This study summary is an excerpt from the book 2 Minute Medicine’s The Classics in Medicine: Summaries of the Landmark Trials
1. Computed tomography (CT)-guided percutaneous lung biopsies demonstrated significantly higher accuracy for pulmonary nodules greater than 1.5 cm in diameter compared to small pulmonary nodules (< 1.5 cm)
2. There were no significant differences in the rates of complications for either large or small pulmonary nodules
Original Date of Publication: July 1996
Study Rundown: CT-guided percutaneous needle aspiration lung biopsy provides a minimally-invasive method of distinguishing benign and malignant lung lesions. However, this procedure may be associated with an increased risk of complications, including pneumothorax, air embolism, and inadequate sampling leading to false-negative results. The purpose of this landmark retrospective review was to explore the differences in diagnostic accuracy as well as the complication rates for CT-guided percutaneous needle aspiration biopsies between small (< 1.5 cm) versus large (> 1.5 cm) lung nodules. This trial retrospectively reviewed the outcomes of 97 consecutive patients that underwent CT-guided percutaneous needle aspiration of a lung mass. At the conclusion of the trial, the diagnostic accuracy of needle aspiration was high for both small and large pulmonary nodules; however, percutaneous biopsies of larger nodules demonstrated significantly higher diagnostic accuracy and overall sensitivity compared to small nodules. Furthermore, small pulmonary nodules had a higher false-negative rate compared to large nodules. With respect to procedural complications, there were no significant differences in the rates of pneumothorax between patients with small and large lung nodules, with an overall low number requiring chest tube placement. This trial demonstrated that CT-guided percutaneous needle aspiration was safe and had an acceptable accuracy for both large and small pulmonary nodules; however, biopsy of small nodules resulted in a significantly lower accuracy. Additionally, the high false-negative rate for small nodules indicates that a negative result may be of limited clinical value. The results of this trial support the use of additional biopsy procedures for negative percutaneous results. Furthermore, although the size cut-off in this trial was 1.5 cm, most large pulmonary nodules in the study were larger than 3 cm. The majority of subsequent studies on percutaneous lung biopsies have used 3 cm as the cut-off for small pulmonary nodules.

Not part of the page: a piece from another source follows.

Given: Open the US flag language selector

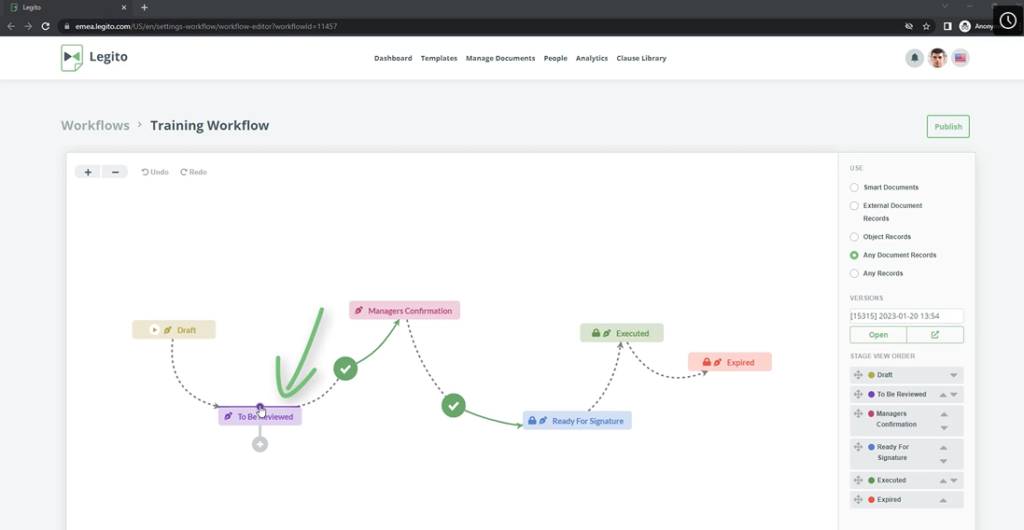Looking at the screenshot, I should 960,58.
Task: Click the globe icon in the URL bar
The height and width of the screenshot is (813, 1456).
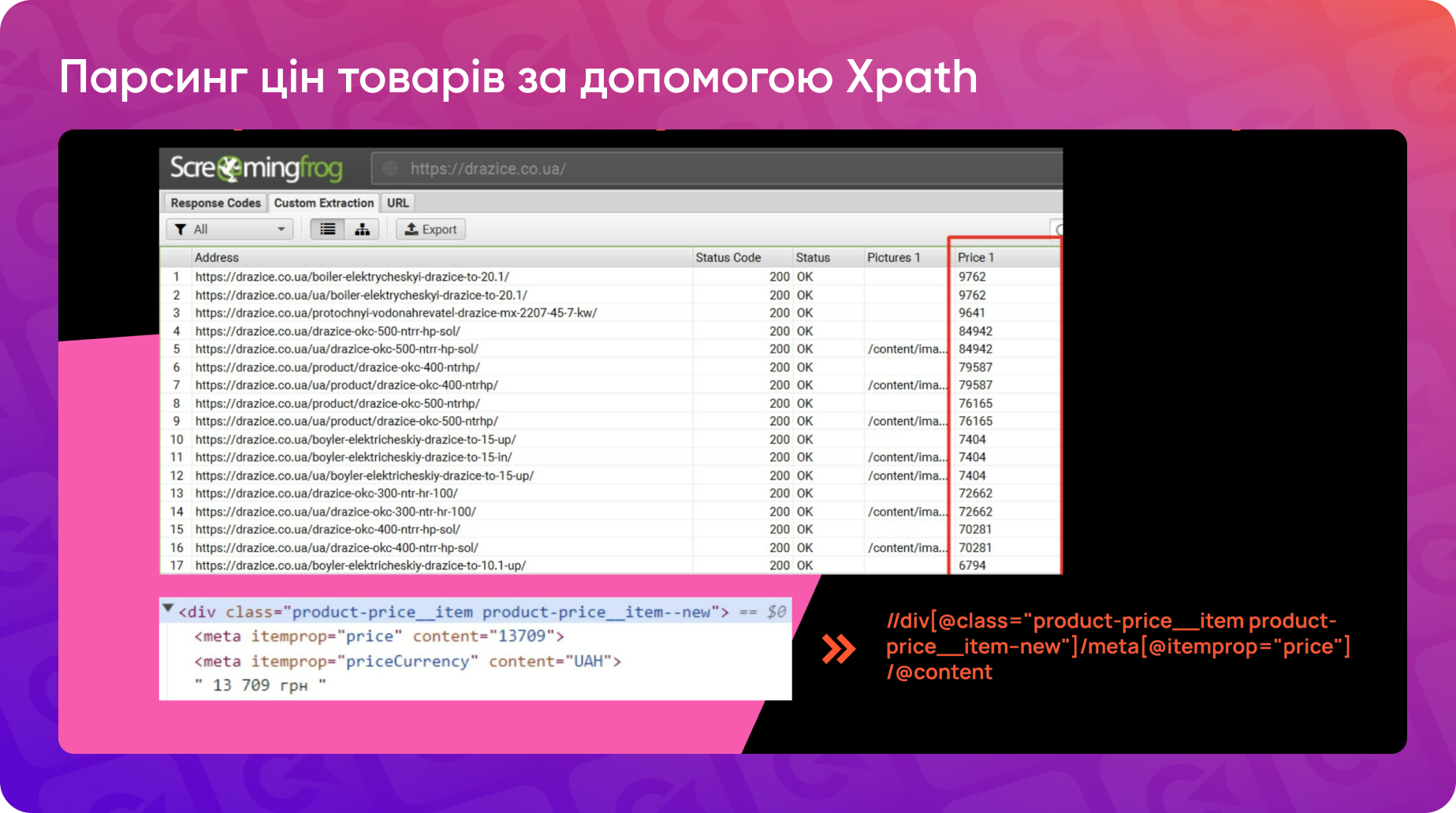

In-Depth [retrospective cohort]: This study included 97 consecutive patients that underwent CT-guided percutaneous needle aspiration lung biopsy in a single center. The primary outcome was the diagnostic accuracy and safety of CT-guided lung biopsies. All biopsies were performed by chest radiologists, chest radiology fellows, or radiology residents under the supervision of attending radiologists. Overall, 27 small nodules (mean size: 1.15 cm; range: 0.4 to 1.5 cm) and 70 large nodules (mean size: 3.17 cm; range: 1.6 to 8.2 cm) were biopsied. All biopsy specimens were correlated with pathologic findings from surgery. At the conclusion of the trial, 23 of 27 (85%) small nodules and 62 of 70 (89%) large nodules were found to be malignant. Biopsy of large pulmonary nodules demonstrated a significantly higher sensitivity (94% versus 72%; p < 0.05) and accuracy (96% versus 74%; p < 0.05) compared to small nodules. There were no differences between specificity between large and small nodule biopsy. There were similar rates of pneumothorax for patients with both small and large pulmonary nodules. There were no post-procedural fatalities in either group.
Li H, Boiselle PM, Shepard JO, Trotman-Dickenson B, McLoud TC. Diagnostic accuracy and safety of CT-guided percutaneous needle aspiration biopsy of the lung: comparison of small and large pulmonary nodules. Am J Roentgenol. 1996 Jul 1;167(1):105–9.